Author

Mohammad Ali

Date of Award

January 2025

Document Type

Thesis

Degree Name

Master of Science (MS)

Department

Electrical Engineering

First Advisor

Jielun Zhang

Abstract

Signal classification models based on deep neural networks are trained on a set of data either simulated or over-the-air that are restricted to specific channel environments, varying distortion conditions such as SNR offsets. The consequence are models that unexpectedly do not do well in scenarios when the feature distribution between domains are too large such as when simulated models are deployed in real world environments. In this regard, we propose signal classification framework leveraging Domain-Adversarial Neural Networks to address SNR variability for simulated data Unsupervised Domain Adaptation frameworks for simulated to real world signals. Our first approach employs domain adversarial learning techniques to align feature distributions across different SNR levels, mitigating domain shifts and enhancing modulation recognition robustness. Extensive experiments demonstrate significant improvements in classification accuracy compared to existing techniques, highlighting the potential of domain adversarial methods in overcoming domain discrepancies in signal classification.
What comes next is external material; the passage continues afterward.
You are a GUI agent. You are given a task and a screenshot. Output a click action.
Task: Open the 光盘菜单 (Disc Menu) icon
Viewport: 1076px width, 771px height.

The second approach using unsupervised adaptation techniques based on adversarial learning, distance and stochasticity are used to counteract such feature distribution differences in order to bridge the generalization gap towards a targeted real-world domain. Many adaptation methods are analyzed in contrast to the baseline approach where isolated experiments cross-SNR and SNR-matched alongside true domain adaptation are evaluated.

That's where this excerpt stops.